AIM OF THE TASK: Starting at the line that contains "The width and height of the screenshot is (646, 565).", write out every line to the end of the records below exactly, and leave out the pictures.

THE DATA:

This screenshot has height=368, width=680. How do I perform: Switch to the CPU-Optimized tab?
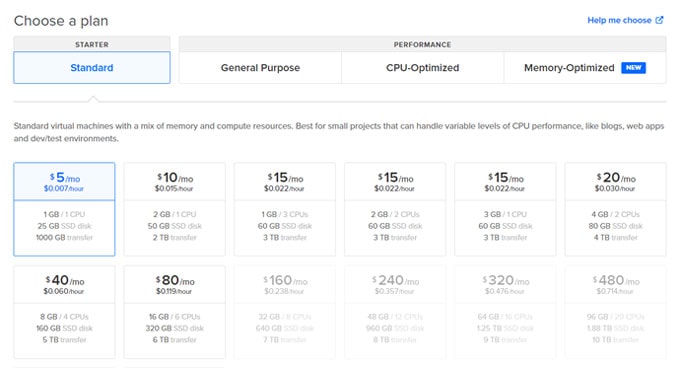[x=422, y=68]
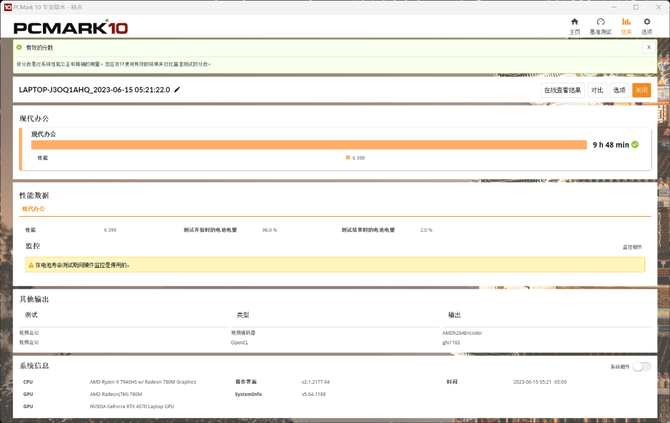Viewport: 670px width, 423px height.
Task: Click the orange 性能 legend swatch
Action: pyautogui.click(x=348, y=158)
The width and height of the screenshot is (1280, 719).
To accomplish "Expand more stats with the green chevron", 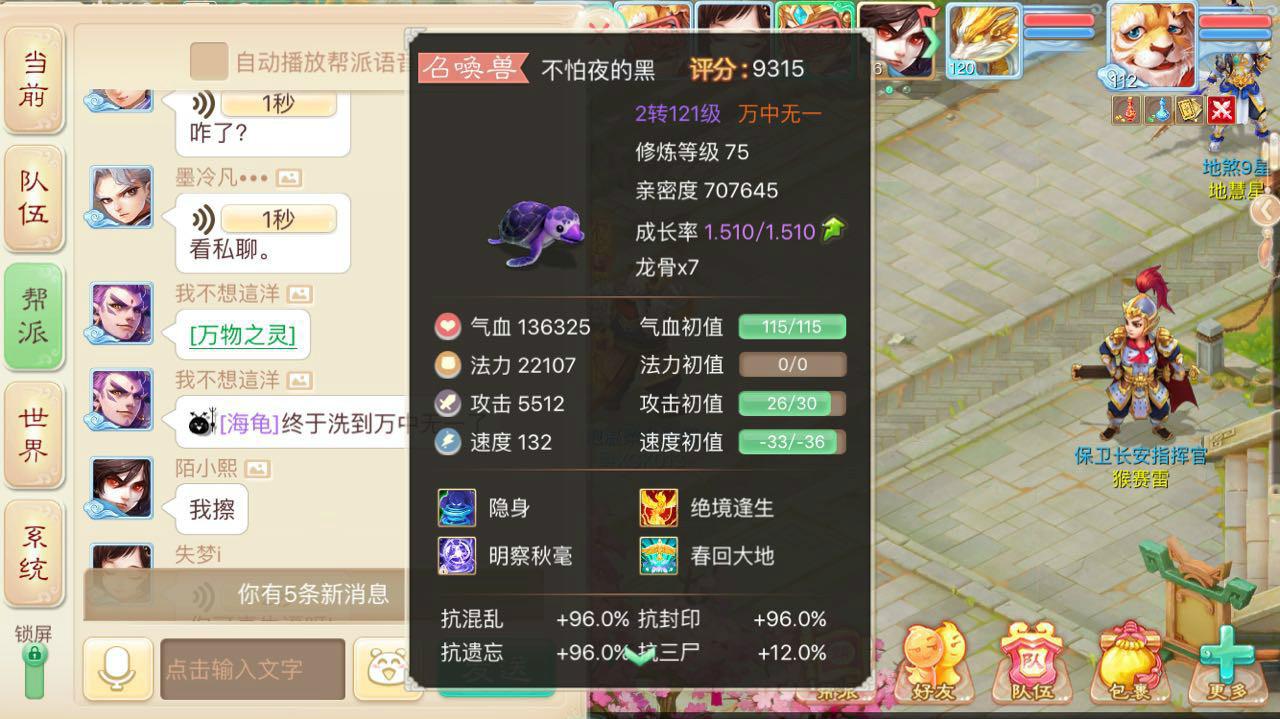I will (640, 656).
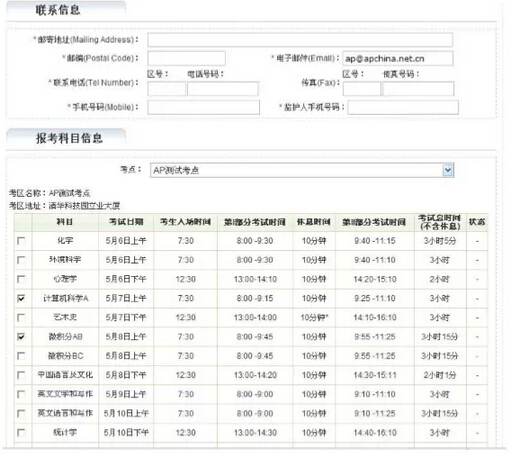Click the 传真号码 fax number field
The height and width of the screenshot is (454, 514).
point(418,89)
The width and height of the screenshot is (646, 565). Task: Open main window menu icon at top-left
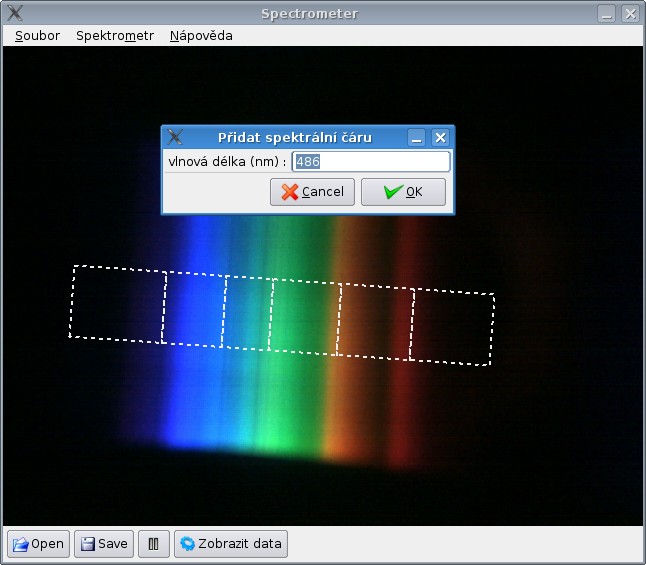coord(14,14)
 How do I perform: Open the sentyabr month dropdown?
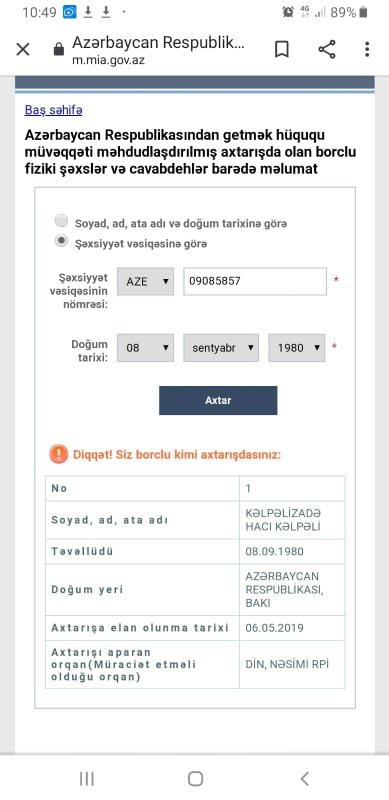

TASK ANSWER:
The width and height of the screenshot is (646, 565). Task: Open main window menu icon at top-left
coord(14,14)
 How do I perform: Open the sentyabr month dropdown?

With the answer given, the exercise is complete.